Ciddi bir yarılma mı yaşanıyor yoksa “Batan gemiyi terk edenlerin” şaşkınlık içinde koşuşturması mıdır? Benim gözlemlerime göre “Havuz Medyası ile Ekran Tekeli” sineklerinin vızıldamasıdır.

Homurdanmasıdır.

Paniklemesidir.

★★★

Hürriyet Yazarı; “Gazeteci, siyasi parti sözcüsüne döndü” demiş. Milliyet Yazarı, “Ben bu ekrana bir daha çıkmam” kararı almış. AKP’den milletvekilliği yapmış eski Parti Yazarı; “Siz Sayın Cumhurbaşkanımızın uçağına kadar liyakat kurar, kendi kişisel ilişkilerinize göre kullanırsanız işte bir yere kadar gelir ve duvara toslar” diye Cumhurbaşkanı’na “Gör beni selamı” çakmış.

Ekran tekeli sinekleri!

Yalandan kapıştılar.

★★★

Bilenler, unutmadı.

Her şey arşivde var.

İktidarın planı ve kamu bankalarının “İster öde- ister ödeme avanta kredi” desteğiyle çok satan gazeteler el değiştirdi. İktidar zengini yeni türeme işadamlarının sahipliğine geçti.

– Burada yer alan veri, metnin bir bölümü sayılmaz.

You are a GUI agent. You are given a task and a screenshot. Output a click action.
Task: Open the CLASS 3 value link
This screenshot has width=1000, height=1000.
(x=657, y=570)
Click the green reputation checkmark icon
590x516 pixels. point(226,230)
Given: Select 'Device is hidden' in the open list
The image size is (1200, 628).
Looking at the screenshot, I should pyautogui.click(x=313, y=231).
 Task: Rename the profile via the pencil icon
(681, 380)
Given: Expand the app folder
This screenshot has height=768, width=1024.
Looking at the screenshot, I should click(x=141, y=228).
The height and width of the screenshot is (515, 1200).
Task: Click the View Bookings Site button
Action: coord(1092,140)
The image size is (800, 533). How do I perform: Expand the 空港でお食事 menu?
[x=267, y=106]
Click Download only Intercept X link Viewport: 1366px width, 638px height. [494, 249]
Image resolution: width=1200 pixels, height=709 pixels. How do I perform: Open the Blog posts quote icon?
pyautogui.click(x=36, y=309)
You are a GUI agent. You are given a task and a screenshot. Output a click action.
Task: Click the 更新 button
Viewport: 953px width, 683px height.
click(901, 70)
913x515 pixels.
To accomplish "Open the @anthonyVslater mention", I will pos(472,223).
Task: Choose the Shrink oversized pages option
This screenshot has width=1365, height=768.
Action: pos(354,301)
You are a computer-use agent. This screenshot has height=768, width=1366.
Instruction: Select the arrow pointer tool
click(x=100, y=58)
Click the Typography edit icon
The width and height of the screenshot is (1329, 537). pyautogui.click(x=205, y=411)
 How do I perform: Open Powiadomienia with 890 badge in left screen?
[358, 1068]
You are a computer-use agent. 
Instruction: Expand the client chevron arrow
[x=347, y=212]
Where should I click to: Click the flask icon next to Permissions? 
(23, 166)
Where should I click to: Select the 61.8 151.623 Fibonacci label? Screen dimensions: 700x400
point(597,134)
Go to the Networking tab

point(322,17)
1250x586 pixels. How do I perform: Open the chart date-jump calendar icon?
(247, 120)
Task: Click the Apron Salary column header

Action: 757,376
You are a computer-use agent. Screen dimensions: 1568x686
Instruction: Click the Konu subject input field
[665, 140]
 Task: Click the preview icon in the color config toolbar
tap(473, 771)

Önce “Havuz Medyası” ve hemen ardından da “Ekran Tekeli” kuruldu.

Havuz medyası!

Ve Ekran Tekeli!

24 yıl boyunca muhalefete muhalefet yapmayı “haber” diye halka yutturan “iktidar tetikçisi” oldular.

★★★

İktidardan beslendiler.

Resmi geçiş üstünlüğü için çakarlı otomobil imtiyazı elde etmeler, hem gazeteci görünüp hem de küçükbaş hayvan üreticisi köylüyüm diyerek devletten alınan milyonluk hibe krediler, cumhurbaşkanı uçaklarına binip şöhret cilalamalar, MİT’ten yarım bilgi sızdırıp kamuoyu yönlendirmeler, gizli kalması gereken ve çoğu itirafçıların çamur çirkef yüklü yalanlarını “atlatma haber” diye yazarak hapse konulmuş muhalefet partisi belediye başkanlarını, “soyguncu-hırsız-parayla cumhurbaşkanlığı satın almaya kalkışan” diye karalayan yazılar yazmak; işte bunların hepsi ve daha fazlası “Havuz Medyası ve Ekran Tekeli” gazetecileri ile yapıldı.

★★★

Ekran Tekeli, dünya basın tarihinde bugüne kadar görülmemiş en haksız “adam kayırma” yazıcılığıydı. İktidar partisi başkanı, günün hangi saatinde ve dünyanın neresinde olursa olsun konuşmaya başladığında; 27 TV kanalı, mevcut yayını kestiler. Aynı anda iktidar partisi başkanının konuşmasına canlı bağlandılar.

Ülke batsa.

Dünya yıkılsa.

Tek bir saniye atlamadan konuşmasını, kendi yaptıklarını övmesini, muhalefeti yermesini tek elden 27 ekrana birden yansıttılar.

Durmadılar.

Devam ediyorlar.

27 ekranlı tekelin içinde halkın tamamının vergilerini harcayan ve tarafsız, bağımsız olması gereken TRT ekranları da var.

★★★

Türkiye yolsuzluktan, adam kayırmaktan, yanlış kararlardan, partili gözetmekten, “Benim hırsızım iyidir” demekten yüksek yapışkan bir ekonomik krize girdi. Dış politikasında yalnızlaştı. Adalet çöktü. İktidar, baskı ve yalanı kullanan sivil diktatör oldu.

Havuz Medyası!

Ve Ekran Tekeli!

Tek eleştiri yazmadı.

Tek uyarı yapmadı.

★★★

Havuz Medyası ve Ekran Tekeli gazetecileri şimdi;  “Yaptığımız gazetecilik parti sözcülüğüne döndü” diye gemiyi terk etme belirtileri vermeye başladılar.

Yaptıklarını unuttular.

Medya Ombudsmanı, Cumhurbaşkanı uçağının Washington’dan havalanacağı saatlerde, o uçağa alınan Havuz Medyası ve Ekran Tekeli gazetecilerin soracakları soruların liste halinde önceden verildiğini yazdı.

★★★

Halkın iyi bir yanı var.

Yapılanı unutmaz.

Özellikle dikkatli okur; “Muhalefete muhalefet yapmayı” gazetecilik saymaz, yapanları siler.